The discussion centered on the mental health care needs of veterans in the community, as well as their families.
Vivianne Tran, with the Sheridan Veterans Affairs Medical Center, said that Sheridan has both common things to deal with and more local issues.
“We have unique challenges, some are the same, some are different,” Tran said.
One of the issues the group discussed was getting health care to veterans once they leave the VA.
“They don’t get the support they need once they leave,” Tran said.
But what is unclear is whether the veterans leaving the VA don’t know about what’s available to them in the community, or if they’re reluctant to search out those resources for some reason.
Discussion members didn’t know what causes the issue, but presumed it’s a type of disconnect between veterans dealing with mental health issues and their non-military peers.
“Lots of veterans really feel like they can’t connect with a civilian,” Tran said.
Lee Ingalls, a nurse manager for home-based primary care at the VA, said despite its challenges, Sheridan is blessed by having mental health care available for veterans through the VA. He said, comparatively, the rest of Sheridan is lacking good mental health care compared to what the VA offers.
“We’re really blessed for veterans in Sheridan because we have mental health services,” Ingalls said.
Some veterans with mental health issues don’t seek out help at first. Tran said it’s common for some veterans to travel the country in seclusion because their social interactions don’t always go well.
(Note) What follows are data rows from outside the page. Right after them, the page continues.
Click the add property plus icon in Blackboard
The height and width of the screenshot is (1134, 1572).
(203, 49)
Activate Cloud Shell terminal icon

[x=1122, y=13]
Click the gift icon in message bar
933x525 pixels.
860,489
But eventually they tend to settle.
Mental health professional Deb Stevens said this is because people get older and everyone needs health care.
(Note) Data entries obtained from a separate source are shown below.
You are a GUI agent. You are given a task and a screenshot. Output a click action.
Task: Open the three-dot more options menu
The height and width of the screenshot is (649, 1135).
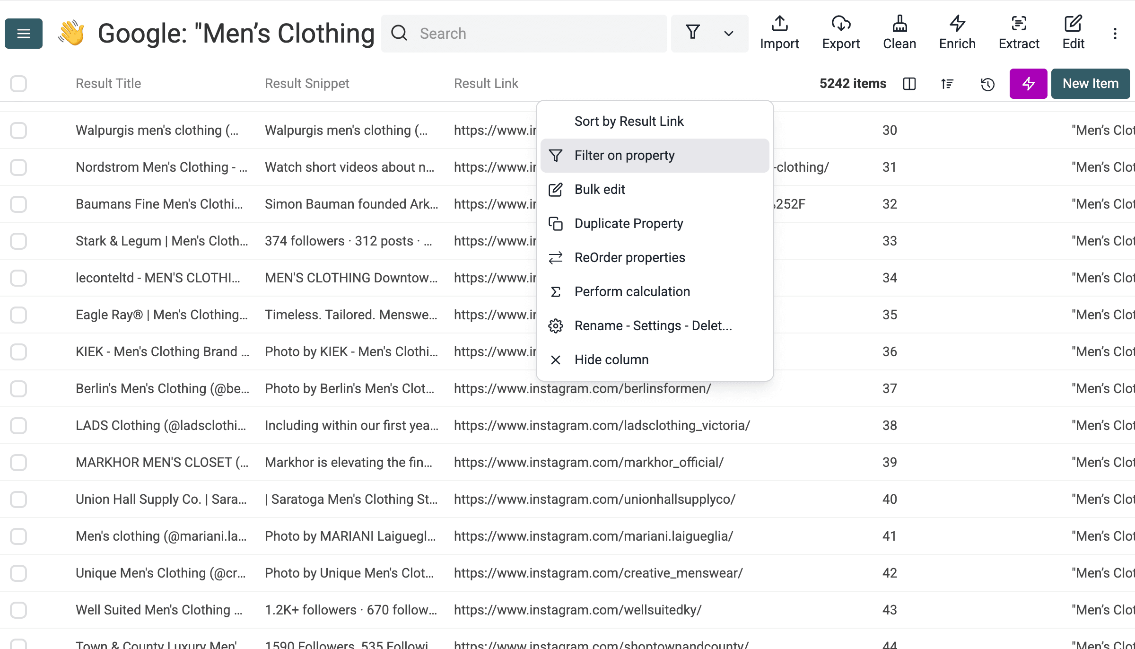point(1115,34)
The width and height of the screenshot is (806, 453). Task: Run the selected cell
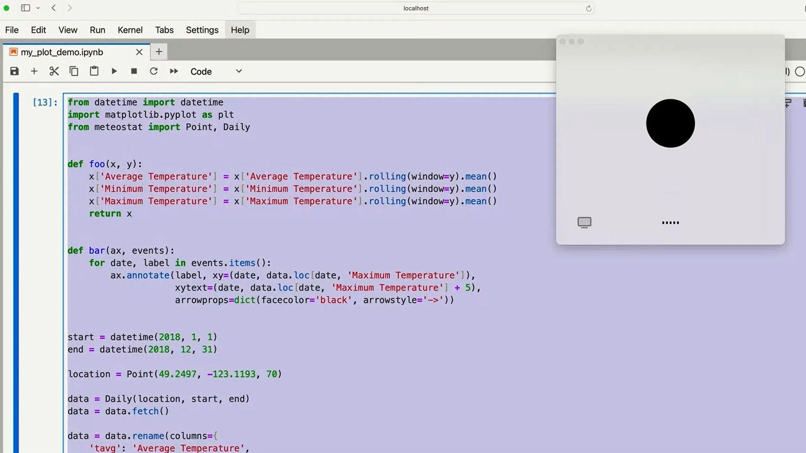pyautogui.click(x=114, y=71)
She gave an example of a veteran who wandered the country and eventually settled with his backpack, full of his life’s possessions, under a bridge. This was comfortable to him, whereas social settings weren’t always.
But when veterans get older and their needs changed, many seek help.
“(They)’re at an age and mental status where you can’t do it anymore,” Stevens said.
Meeting members also discussed care of mentally ill patients who have been hospitalized due to a concern that they will cause serious bodily harm to themselves or others. These patients are forcibly hospitalized under a 72-hour hold, as allowed by Wyoming statute. The holds are often called Title 25 holds.
Meeting attendees discussed was how to deal with mental health patients who are being held because they are abusing substances.
Some felt there should be a way to keep these people for their own safety, as further substance use would possibly put them back in the same mental state. But it’s unlikely anything will happen.
“People have the right to self neglect,” Ingalls said, explaining how the law works.
Title 25 holds simply don’t apply to substance abuse.
One of the biggest problems facing all of the mental health groups is recruiting and retaining qualified staff. There is a simply a shortage of qualified staff in Wyoming, and little in the way of a solution was discussed.
Members also discussed treating patients so that their children don’t start using illegal substances.
They referred to substance abuse as a cycle, and intervention and education could be used to make sure patients’ children don’t take up their parents’ habits.
“If you don’t break that cycle you’re probably doomed to repeat it,” said Chris Rudd, with VA Veterans Outreach.